Prompt: Give back every entry, exactly as written.

Data section:
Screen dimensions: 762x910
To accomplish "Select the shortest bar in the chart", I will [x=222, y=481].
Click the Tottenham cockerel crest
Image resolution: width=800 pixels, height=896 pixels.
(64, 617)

Reply to the exercise:
Screen dimensions: 762x910
To accomplish "Select the shortest bar in the chart", I will [x=222, y=481].
Click the Tottenham cockerel crest
Image resolution: width=800 pixels, height=896 pixels.
(64, 617)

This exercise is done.